[Extracted records]
########################################

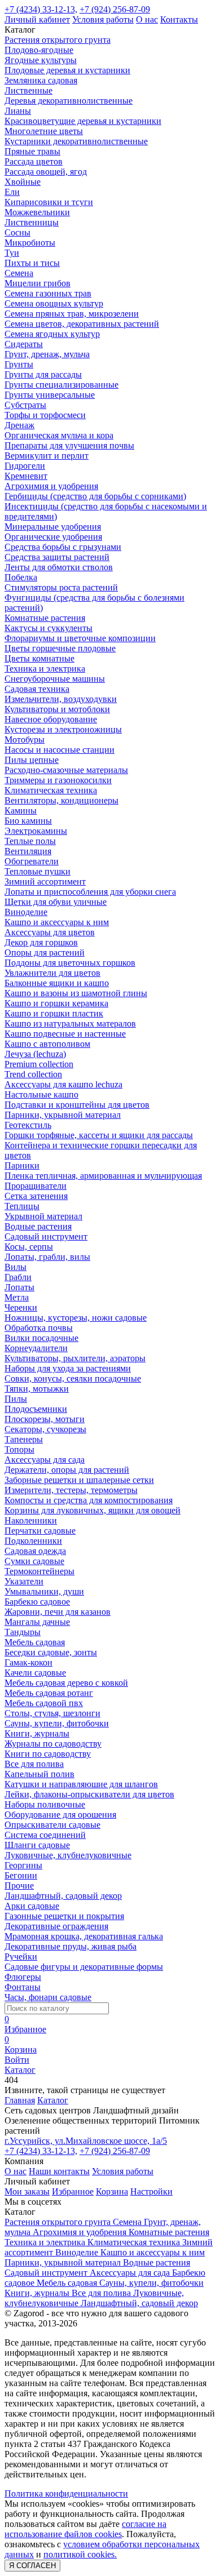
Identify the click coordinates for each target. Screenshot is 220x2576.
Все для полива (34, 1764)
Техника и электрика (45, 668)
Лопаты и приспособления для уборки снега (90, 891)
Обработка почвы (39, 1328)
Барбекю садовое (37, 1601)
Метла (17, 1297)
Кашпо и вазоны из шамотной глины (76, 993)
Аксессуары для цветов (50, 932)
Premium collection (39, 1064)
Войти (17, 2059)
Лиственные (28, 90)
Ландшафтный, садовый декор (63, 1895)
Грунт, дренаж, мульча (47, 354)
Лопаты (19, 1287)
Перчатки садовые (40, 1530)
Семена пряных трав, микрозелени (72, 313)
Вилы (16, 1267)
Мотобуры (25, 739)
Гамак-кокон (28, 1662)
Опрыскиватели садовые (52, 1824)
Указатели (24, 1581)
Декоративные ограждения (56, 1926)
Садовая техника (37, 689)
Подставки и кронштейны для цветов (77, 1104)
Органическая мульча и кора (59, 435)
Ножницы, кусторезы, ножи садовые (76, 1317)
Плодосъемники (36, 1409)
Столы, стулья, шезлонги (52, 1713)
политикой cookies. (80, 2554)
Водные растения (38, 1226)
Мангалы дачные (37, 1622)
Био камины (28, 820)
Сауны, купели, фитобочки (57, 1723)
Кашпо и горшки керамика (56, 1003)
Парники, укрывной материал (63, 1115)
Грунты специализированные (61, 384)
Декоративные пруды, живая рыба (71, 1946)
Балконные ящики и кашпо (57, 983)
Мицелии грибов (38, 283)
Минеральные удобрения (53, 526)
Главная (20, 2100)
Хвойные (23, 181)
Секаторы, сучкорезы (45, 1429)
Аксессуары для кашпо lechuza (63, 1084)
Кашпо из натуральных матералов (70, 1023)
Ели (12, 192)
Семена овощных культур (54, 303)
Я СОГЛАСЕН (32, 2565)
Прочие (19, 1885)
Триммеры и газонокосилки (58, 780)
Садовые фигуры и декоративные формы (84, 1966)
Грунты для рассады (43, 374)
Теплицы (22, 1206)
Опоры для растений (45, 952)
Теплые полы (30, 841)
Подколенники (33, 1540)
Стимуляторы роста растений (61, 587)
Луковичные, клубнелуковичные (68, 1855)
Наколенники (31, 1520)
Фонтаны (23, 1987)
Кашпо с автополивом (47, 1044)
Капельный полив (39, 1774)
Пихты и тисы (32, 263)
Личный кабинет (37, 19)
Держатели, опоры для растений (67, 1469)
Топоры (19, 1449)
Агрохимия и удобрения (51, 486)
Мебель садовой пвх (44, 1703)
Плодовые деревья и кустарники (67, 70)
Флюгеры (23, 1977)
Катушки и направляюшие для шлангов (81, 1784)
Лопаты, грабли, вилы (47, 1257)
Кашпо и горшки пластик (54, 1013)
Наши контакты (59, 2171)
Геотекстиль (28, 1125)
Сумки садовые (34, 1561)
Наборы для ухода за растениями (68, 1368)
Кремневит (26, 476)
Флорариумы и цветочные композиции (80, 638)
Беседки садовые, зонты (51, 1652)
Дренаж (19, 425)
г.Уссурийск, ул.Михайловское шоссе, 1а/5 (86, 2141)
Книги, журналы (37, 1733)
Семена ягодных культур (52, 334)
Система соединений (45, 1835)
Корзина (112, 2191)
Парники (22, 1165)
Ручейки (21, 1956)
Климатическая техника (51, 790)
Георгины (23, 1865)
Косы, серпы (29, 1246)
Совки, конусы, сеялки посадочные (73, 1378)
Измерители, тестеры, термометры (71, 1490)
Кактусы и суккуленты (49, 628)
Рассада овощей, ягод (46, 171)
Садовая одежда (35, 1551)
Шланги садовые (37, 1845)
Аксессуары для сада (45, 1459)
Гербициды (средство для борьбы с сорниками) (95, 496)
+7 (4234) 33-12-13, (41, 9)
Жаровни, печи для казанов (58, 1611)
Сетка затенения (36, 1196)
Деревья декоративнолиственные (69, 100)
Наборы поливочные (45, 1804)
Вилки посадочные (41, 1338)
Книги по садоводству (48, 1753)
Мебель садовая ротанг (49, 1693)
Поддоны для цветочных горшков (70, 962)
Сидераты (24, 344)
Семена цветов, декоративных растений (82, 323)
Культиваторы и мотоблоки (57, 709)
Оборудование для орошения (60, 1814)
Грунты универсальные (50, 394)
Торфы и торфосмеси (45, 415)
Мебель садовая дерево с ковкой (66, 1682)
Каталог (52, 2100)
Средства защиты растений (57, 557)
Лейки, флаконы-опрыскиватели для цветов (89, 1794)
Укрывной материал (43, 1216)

########################################

Task to carry out: Using the entries above, return exactly the lines from the line with "Лопаты и приспособления" to the line with "Пихты и тисы (32, 263)", counting both of those lines.

Task answer:
Лопаты и приспособления для уборки снега (90, 891)
Обработка почвы (39, 1328)
Барбекю садовое (37, 1601)
Метла (17, 1297)
Кашпо и вазоны из шамотной глины (76, 993)
Аксессуары для цветов (50, 932)
Premium collection (39, 1064)
Войти (17, 2059)
Лиственные (28, 90)
Ландшафтный, садовый декор (63, 1895)
Грунт, дренаж, мульча (47, 354)
Лопаты (19, 1287)
Перчатки садовые (40, 1530)
Семена пряных трав, микрозелени (72, 313)
Вилы (16, 1267)
Мотобуры (25, 739)
Гамак-кокон (28, 1662)
Опрыскиватели садовые (52, 1824)
Указатели (24, 1581)
Декоративные ограждения (56, 1926)
Садовая техника (37, 689)
Подставки и кронштейны для цветов (77, 1104)
Органическая мульча и кора (59, 435)
Ножницы, кусторезы, ножи садовые (76, 1317)
Плодосъемники (36, 1409)
Столы, стулья, шезлонги (52, 1713)
политикой cookies. (80, 2554)
Водные растения (38, 1226)
Мангалы дачные (37, 1622)
Био камины (28, 820)
Сауны, купели, фитобочки (57, 1723)
Кашпо и горшки керамика (56, 1003)
Парники, укрывной материал (63, 1115)
Грунты специализированные (61, 384)
Декоративные пруды, живая рыба (71, 1946)
Балконные ящики и кашпо (57, 983)
Мицелии грибов (38, 283)
Минеральные удобрения (53, 526)
Главная (20, 2100)
Хвойные (23, 181)
Секаторы, сучкорезы (45, 1429)
Аксессуары для кашпо lechuza (63, 1084)
Кашпо из натуральных матералов (70, 1023)
Ели (12, 192)
Семена овощных культур (54, 303)
Я СОГЛАСЕН (32, 2565)
Прочие (19, 1885)
Триммеры и газонокосилки (58, 780)
Садовые фигуры и декоративные формы (84, 1966)
Грунты для рассады (43, 374)
Теплицы (22, 1206)
Опоры для растений (45, 952)
Теплые полы (30, 841)
Подколенники (33, 1540)
Стимуляторы роста растений (61, 587)
Луковичные, клубнелуковичные (68, 1855)
Наколенники (31, 1520)
Фонтаны (23, 1987)
Кашпо с автополивом (47, 1044)
Капельный полив (39, 1774)
Пихты и тисы (32, 263)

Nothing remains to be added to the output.